Exercise description: Read through the entries below and copy each line where "width" turns up.

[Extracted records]
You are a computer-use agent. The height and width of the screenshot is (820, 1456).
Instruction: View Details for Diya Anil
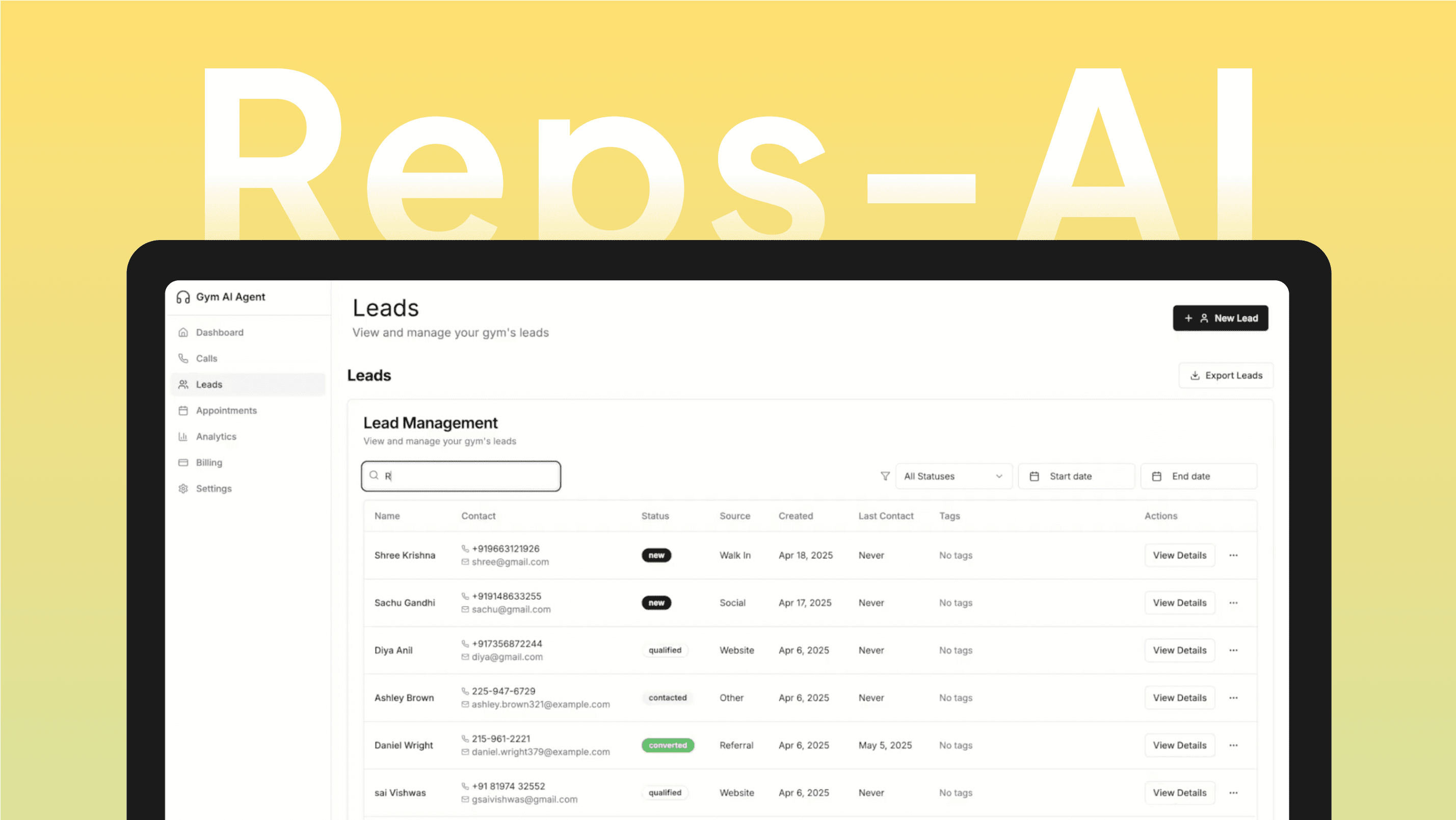pos(1179,650)
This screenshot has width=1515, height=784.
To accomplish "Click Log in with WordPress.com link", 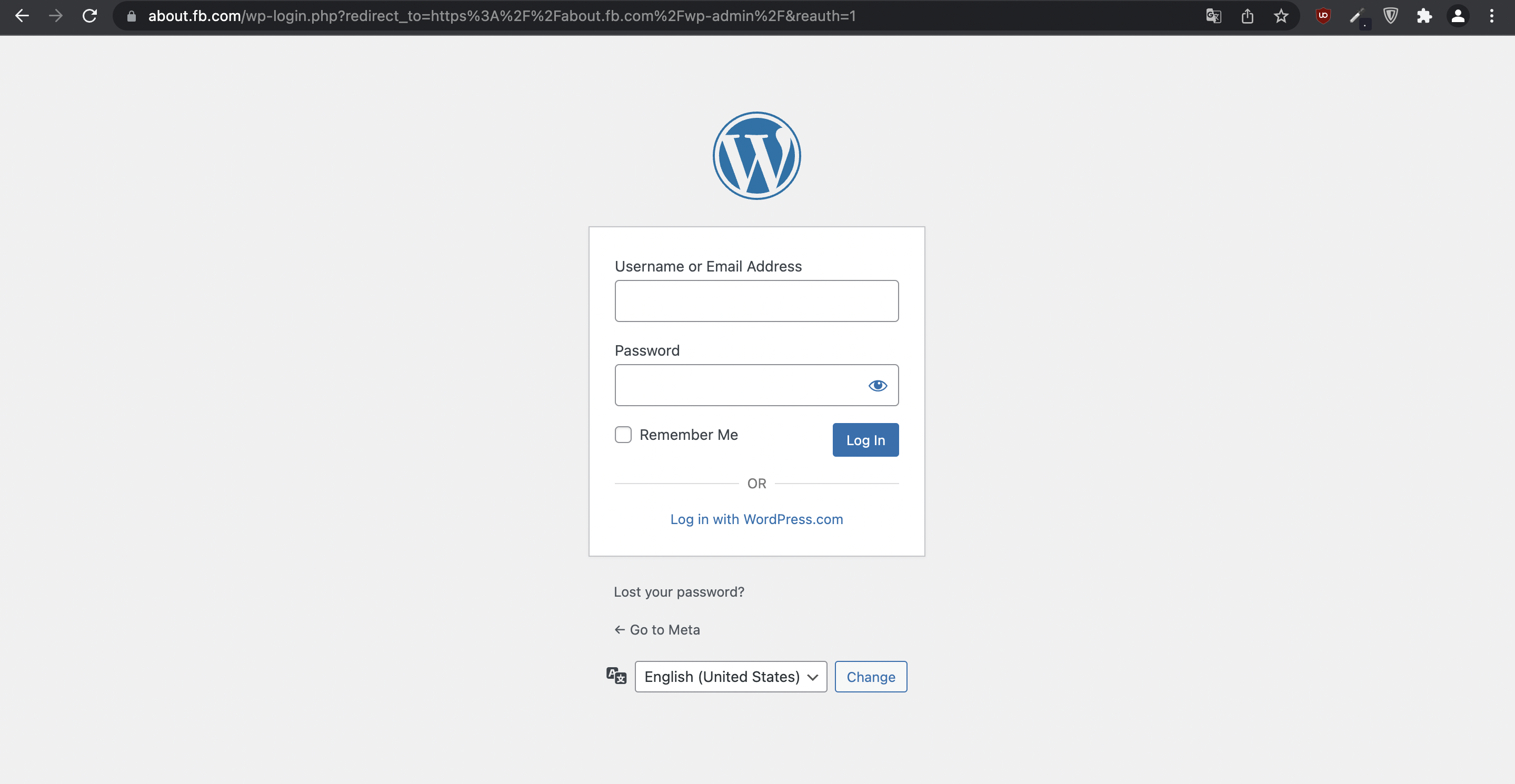I will pyautogui.click(x=756, y=519).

Solution to this exercise:
You are a computer-use agent. The height and width of the screenshot is (820, 1456).
This screenshot has width=1515, height=784.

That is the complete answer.